Housing starts, an often volatile number, rebounded by 11% in December at a seasonally adjusted annual rate after plunging 17% in November, the Census Bureau reported today. Starts increased 4.9% for all of 2016 compared to the 2015 total. Single-family starts slumped 4.0% for the month but increased 9.3% for the year. Multifamily (buildings with 5 or more units) starts soared 54% for the month, after tumbling 39% in November, and declined 3.1% for the year. Building permits, a fairly reliable predictor over time of near-term starts, were nearly flat for the month (-0.2%) and full year (+0.4%). Single-family permits increased 4.7% for the month and 7.1% for the year. Multifamily permits retreated 10% for the month and year. Multifamily permits for the year (407,000) exceeded starts (374,000), suggesting there are still unbuilt projects with permits.
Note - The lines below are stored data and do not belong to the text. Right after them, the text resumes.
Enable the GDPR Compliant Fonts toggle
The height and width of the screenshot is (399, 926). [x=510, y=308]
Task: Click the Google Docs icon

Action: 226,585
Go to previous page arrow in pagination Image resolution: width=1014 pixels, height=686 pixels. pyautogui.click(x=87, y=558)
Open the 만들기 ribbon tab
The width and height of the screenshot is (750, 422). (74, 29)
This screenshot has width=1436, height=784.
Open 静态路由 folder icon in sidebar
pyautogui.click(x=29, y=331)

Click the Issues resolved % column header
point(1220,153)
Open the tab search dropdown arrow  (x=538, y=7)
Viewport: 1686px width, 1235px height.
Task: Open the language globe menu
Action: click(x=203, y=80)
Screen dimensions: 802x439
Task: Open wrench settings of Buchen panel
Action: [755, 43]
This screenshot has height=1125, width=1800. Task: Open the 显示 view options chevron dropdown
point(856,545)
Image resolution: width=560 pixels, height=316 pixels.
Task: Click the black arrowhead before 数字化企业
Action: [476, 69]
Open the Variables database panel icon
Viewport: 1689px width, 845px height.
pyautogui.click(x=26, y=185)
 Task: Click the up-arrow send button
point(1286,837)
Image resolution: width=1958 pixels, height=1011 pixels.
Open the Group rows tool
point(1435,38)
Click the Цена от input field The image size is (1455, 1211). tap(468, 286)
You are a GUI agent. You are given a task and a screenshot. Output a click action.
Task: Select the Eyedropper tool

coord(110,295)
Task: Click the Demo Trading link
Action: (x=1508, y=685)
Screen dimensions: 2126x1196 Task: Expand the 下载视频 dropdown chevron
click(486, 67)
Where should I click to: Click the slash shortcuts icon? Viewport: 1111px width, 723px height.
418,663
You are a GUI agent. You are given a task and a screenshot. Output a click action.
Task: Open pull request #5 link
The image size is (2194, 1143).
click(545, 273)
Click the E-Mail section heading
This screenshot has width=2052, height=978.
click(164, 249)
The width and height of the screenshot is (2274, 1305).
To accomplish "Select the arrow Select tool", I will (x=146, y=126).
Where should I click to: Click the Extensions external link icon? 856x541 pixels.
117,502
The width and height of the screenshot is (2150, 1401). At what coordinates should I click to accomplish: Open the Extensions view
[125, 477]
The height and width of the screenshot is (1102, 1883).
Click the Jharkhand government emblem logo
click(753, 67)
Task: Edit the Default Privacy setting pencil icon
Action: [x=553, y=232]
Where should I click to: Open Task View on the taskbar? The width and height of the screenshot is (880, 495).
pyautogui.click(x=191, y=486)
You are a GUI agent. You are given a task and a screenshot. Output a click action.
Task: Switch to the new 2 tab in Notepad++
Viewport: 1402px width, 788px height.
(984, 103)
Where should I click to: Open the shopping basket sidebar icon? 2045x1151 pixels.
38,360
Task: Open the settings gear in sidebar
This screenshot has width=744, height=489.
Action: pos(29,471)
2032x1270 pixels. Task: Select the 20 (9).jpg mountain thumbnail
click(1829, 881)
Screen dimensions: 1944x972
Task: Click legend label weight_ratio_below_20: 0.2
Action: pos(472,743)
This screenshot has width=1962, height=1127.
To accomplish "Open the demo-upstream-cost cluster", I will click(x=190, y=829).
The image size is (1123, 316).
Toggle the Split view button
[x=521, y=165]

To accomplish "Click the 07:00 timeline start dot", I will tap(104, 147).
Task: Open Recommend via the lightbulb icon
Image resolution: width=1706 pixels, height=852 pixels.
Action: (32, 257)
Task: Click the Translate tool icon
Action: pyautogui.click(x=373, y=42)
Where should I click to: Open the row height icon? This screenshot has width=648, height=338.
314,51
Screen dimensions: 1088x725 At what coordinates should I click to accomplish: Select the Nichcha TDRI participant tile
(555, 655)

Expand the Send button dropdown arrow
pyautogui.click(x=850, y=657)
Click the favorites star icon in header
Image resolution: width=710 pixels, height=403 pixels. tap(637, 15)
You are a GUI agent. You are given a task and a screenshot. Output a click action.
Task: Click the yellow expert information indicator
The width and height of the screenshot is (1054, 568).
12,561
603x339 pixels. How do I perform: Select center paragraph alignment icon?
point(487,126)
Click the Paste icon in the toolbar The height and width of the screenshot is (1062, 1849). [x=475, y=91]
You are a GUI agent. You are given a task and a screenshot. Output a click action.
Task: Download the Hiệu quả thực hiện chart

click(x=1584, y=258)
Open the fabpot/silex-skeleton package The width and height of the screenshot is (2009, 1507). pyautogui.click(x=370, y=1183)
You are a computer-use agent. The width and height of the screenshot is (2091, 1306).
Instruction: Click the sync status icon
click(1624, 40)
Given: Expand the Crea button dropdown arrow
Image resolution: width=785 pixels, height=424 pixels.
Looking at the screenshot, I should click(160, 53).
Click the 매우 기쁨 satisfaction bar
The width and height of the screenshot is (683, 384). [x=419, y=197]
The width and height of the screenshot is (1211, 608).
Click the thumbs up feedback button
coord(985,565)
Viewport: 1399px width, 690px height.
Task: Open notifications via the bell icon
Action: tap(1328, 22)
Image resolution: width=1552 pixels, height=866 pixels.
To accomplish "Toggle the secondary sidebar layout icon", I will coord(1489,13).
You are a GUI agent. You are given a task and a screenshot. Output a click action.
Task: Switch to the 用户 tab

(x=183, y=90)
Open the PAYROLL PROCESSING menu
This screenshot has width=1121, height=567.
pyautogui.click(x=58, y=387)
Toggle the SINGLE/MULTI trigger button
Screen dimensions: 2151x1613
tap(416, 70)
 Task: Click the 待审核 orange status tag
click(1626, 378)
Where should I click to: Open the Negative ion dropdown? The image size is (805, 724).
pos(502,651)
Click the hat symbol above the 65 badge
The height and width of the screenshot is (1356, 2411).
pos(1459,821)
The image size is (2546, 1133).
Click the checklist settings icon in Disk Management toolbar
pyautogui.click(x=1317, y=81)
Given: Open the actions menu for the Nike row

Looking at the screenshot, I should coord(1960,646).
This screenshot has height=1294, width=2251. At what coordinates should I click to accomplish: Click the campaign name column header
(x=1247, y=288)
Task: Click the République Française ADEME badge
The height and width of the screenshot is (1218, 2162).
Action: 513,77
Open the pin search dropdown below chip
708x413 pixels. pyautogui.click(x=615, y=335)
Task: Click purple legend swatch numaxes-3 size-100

But the downturn in both series in 2016 implies that the growth rate for multifamily construction spending is likely to slow in 2017 and possibly turn negative by 2018. Multifamily spending in the first 11 months of 2016 combined was 17% above the total for the first 11 months of 2015, Census reported on January 3.
Inflation-adjusted gross domestic product (real GDP) by industry estimates released by the Bureau of Economic Analysis today show that "20 of 22 industry groups contributed to the overall 3.5% increase in real GDP in the third quarter" of 2016 (Q3), at a seasonally adjusted annual rate.Real GDP in construction increased 0.8%, after decreasing 3.7% in Q2. The industry's share of GDP held steady at 4.2% ($785 billion out of $18.675 trillion). "Real gross output—principally a measure of an industry's sales or receipts, which includes sales to final users in the economy (GDP) and sales to other industries (intermediate inputs)—increased in [Q3] in 19 of 22 industry groups." Output in construction totaled $1.428 trillion in Q3, a decline from Q2 of 0.6%.